Pré-analyses : La cotation des pré-tests et post-tests a été réalisée sur la base d’une grille de cotation élaborée de manière coopérative entre plusieurs codeuses. Les élèves avec plus de 2 absences ou pré-test ou 2 absences au post-test seront exclus des analyses. Les conditions d’application ont été vérifiées. Concernant l’attrition, un test d’équivalence sera réalisé (package TOSTER) avec une borne d’équivalence à 25% de l’écart-type. Ceci permettra également d’évaluer de potentielles différences a priori entre le groupe Contrôle et le groupe Expérimental. L’effet de la variable « Codeuse » sera également évaluée.

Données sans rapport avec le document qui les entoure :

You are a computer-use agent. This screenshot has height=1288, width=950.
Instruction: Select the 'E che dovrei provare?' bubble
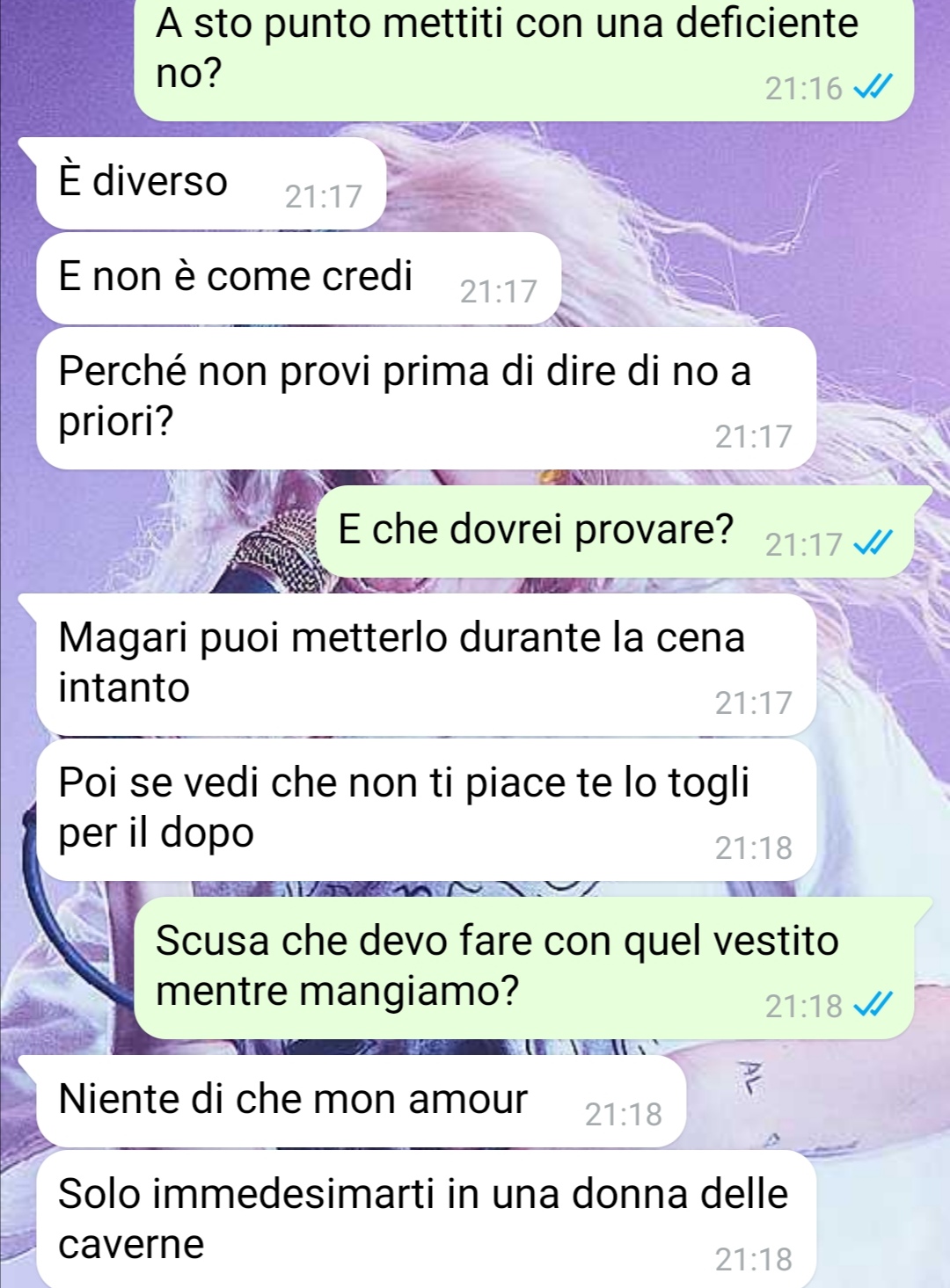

Analyses : Un modèle hiérarchique (ou modèle mixte) sera utilisé à l’aide du package R lme4 afin de déterminer une possible différence de progression entre pré-test et post-test selon le groupe d’appartenance, et donc évaluer l’effet de la séquence DEEC. Les deux VI (fixed effect) seront Groupe (expérimental ; contrôle) et Occurrence (Pré-test ; Post-test). Les trois variables de groupement (random effects) seront : Professeur (~20 élèves), Niveau (CE1 / CE2), Élève (2 occurrences). Ce modèle sera comparé au modèle null (sans la VI Groupe) afin de déterminer si les deux diffèrent statistiquement, et donc s’il existe un effet de la variable « groupe » (expérimental / contrôle).